Niacinamide and 12‐hydroxystearic acid prevented benzo(a)pyrene and squalene peroxides induced hyperpigmentation in skin equivalent

Skin surface is constantly exposed to environmental and secreted stressors such as UV , air pollution and peroxidized sebum. The current study aims to use reconstructed human skin equivalents to demonstrate topical stressor‐induced hyperpigmentation and evaluate bioactives’ potential protective effect. Given that polycyclic aromatic hydrocarbons are representative airborne particle‐bound organic compounds with known relevance to pigmentation pathways, benzo(a)pyrene was selected as surrogate environmental toxin.
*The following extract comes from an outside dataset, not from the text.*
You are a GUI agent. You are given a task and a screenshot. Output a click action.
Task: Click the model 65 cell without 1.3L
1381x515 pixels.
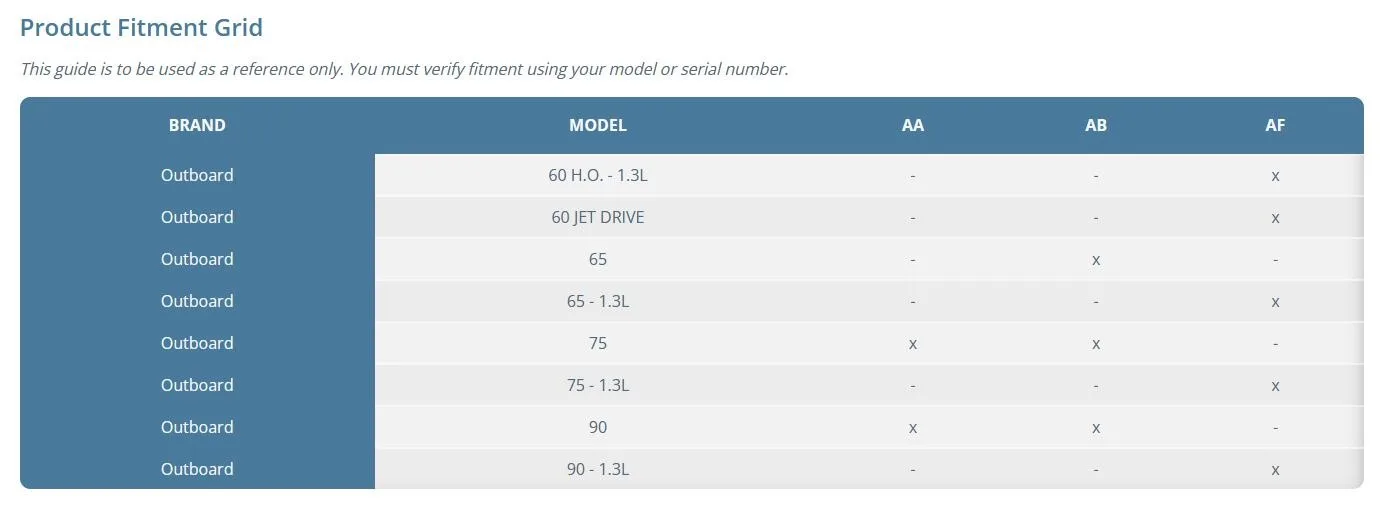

On the other hand, squalene monohydroperoxides are well‐characterized sebum peroxidation product under UV and pollutant exposure, thus are used as another representative skin stressor. With 3‐day continuous exposure, 30 pmol/cm 2 of benzo(a)pyrene and 3.4 nmol/cm 2 of squalene monohydroperoxides induced significant viability loss, inflammatory response, and approximately 10 shades of pigmentation increase in pigmented living skin equivalents. At the same time, pretreatment and co‐treatment with 12‐hydroxystearic acid (12‐ HSA , 20 μmol/L) or niacinamide (5 mmol/L) ameliorated such stressor‐induced consequences. Niacinamide was particularly effective against benzo(a)pyrene damage, probably as a substrate for important NAD + dependent detoxification pathways, while 12‐ HSA was potent against squalene monohydroperoxides through barrier enhancing, anti‐inflammatory, and anti‐oxidative mechanisms. In summary, topical stressor‐induced hyperpigmentation was achieved in vitro, with known bioactives showing protective benefits.